Il fantasma di Lincoln, generalmente, legge, seduto su una poltrona in cima alle scale che portano al terzo piano.

Altri aspetti della Casa Bianca, invece, vengono esagerati. Il fatto che sia infestata dai fantasmi, ad esempio. Il fantasma di Abraham Lincoln, visto da Teddy Roosevelt, Winston Churchill, Maureen Reagan, la First Lady Grace Coolidge. Il fantasma di Lincoln, generalmente, legge, seduto su una poltrona in cima alle scale che portano al terzo piano. Nel 1942, la Regina Wilhelmina d’Olanda venne svegliata da un bussare alla sua porta, aprendola vide Lincoln e svenì.
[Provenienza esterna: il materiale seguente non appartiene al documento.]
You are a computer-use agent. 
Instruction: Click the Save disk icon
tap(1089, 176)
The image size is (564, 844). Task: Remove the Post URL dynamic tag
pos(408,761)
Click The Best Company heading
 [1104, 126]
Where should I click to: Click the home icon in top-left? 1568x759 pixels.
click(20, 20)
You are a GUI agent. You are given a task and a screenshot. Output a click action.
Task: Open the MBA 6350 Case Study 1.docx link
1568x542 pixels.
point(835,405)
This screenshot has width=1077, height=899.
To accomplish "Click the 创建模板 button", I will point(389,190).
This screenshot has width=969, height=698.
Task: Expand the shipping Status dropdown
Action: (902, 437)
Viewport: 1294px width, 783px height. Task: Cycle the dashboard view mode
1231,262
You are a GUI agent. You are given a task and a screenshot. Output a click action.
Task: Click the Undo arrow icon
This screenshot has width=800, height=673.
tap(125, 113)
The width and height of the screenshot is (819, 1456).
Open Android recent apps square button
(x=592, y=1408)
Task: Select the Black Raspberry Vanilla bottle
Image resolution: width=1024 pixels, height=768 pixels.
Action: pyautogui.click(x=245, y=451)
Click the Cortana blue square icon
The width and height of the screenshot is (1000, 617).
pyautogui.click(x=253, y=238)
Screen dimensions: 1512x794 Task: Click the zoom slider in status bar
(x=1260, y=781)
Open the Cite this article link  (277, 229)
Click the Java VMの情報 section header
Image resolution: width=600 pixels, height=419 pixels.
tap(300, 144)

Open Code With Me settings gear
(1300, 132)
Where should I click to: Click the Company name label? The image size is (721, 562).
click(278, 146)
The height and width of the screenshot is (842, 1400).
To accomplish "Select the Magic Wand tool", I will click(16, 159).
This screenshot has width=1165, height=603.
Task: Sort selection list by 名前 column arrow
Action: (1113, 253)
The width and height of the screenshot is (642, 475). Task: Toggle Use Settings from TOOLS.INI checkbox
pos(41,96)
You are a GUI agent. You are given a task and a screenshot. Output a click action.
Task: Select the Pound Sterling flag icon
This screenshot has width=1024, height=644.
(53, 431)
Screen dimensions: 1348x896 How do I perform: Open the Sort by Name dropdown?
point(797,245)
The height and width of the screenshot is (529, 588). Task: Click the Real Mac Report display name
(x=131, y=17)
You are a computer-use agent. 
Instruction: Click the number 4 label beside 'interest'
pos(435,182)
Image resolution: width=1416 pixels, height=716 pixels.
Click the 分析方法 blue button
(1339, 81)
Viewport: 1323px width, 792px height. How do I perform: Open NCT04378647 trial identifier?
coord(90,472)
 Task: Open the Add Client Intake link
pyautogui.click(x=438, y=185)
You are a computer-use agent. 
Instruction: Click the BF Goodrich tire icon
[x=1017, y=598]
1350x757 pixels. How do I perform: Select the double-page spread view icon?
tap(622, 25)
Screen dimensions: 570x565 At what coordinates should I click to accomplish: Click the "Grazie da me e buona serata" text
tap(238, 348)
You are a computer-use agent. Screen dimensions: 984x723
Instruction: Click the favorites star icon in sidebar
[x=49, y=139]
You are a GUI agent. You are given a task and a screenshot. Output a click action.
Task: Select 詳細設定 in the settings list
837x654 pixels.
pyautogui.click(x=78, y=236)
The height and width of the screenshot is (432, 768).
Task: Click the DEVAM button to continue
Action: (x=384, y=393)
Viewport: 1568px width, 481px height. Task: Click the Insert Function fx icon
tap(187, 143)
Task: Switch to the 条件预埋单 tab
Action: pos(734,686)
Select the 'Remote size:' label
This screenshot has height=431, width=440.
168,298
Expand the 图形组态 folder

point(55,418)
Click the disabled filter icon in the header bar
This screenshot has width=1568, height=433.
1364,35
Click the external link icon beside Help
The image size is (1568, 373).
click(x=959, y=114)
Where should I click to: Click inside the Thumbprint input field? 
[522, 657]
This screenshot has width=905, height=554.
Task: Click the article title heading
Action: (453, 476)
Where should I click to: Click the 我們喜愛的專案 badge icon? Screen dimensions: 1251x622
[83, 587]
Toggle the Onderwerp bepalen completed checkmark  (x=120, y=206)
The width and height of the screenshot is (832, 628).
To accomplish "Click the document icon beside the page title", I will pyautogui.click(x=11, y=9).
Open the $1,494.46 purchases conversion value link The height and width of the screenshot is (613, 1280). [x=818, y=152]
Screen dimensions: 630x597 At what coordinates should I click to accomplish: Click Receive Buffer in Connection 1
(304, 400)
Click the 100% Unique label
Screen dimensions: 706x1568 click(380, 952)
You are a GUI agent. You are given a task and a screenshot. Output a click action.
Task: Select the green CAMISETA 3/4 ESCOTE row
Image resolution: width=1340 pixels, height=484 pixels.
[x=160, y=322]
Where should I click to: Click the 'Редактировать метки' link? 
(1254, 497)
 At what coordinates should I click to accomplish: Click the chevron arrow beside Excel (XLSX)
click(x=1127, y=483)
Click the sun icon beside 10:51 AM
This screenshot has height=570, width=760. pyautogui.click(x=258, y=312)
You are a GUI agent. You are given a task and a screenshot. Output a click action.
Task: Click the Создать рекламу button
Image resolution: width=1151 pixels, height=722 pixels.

O il fantasma di Abigail Adams, la moglie di John, i primi residenti di 1600 Pennsylvania Ave., che morì nel 1818. Dato che per i primi 40 anni della sua esistenza la Casa Bianca non aveva acqua corrente, Abigail spesso faceva lavare i vestiti del Presidente con acqua portata da fuori e scaldata nella residenza, dopodiché appendeva i panni ad asciugare in quella che è ora l’East Room. Il suo fantasma è stato visto portare panni ad asciugare proprio in quella stanza. Il fantasma di Jefferson, invece, suona il violino.

La mia guida/agente segreto si chiamava Thomas, era rasato a zero, alto più o meno uno e ottanta, peso attorno al quintale. Collo largo, occhi azzurri, dolci, ma anche forti. Una versione lievemente più simpatica, e molto più alta, di Michael Chiklis, per dire. Mentre ci portava di stanza in stanza, ci raccontava che la porcellana della China Room era in esposizione dalla First Lady Edith Wilson, nel 1917. Ci raccontava la tradizione del White House Christmas Tree, l’albero di Natale Ufficiale della Casa Bianca, di come ogni anno la First Lady scelga un tema per le sue decorazioni, e poi, tornato a casa, mi sono reso conto che c’è una pagina Wikipedia intera che lista tutti gli alberi di Natale della Casa Bianca, come sono stati decorati, con che tema, e di che specie fosse l’albero, così da divulgare al pubblico che, ad esempio, nel 1985 Nancy Reagan scelse un abete del Colorado, anche noto come “Blue Spruce”, o Picea pungens, e che lo abbellì con decorazioni create da ex-tossici di un centro di recupero chiamato Second Genesis. Mentre ci raccontava tutto questo, Thomas, l’agente segreto, teneva in un orecchio uno di quei micro-ricevitori che vediamo nei film, in braccio, invece, teneva un neonato, e lo cullava dolcemente, e ogni tanto gli aggiustava il ciuccio, e il neonato dormiva sereno, mentre l’agente segreto ci parlava degli alberi di Natale di Nancy Reagan.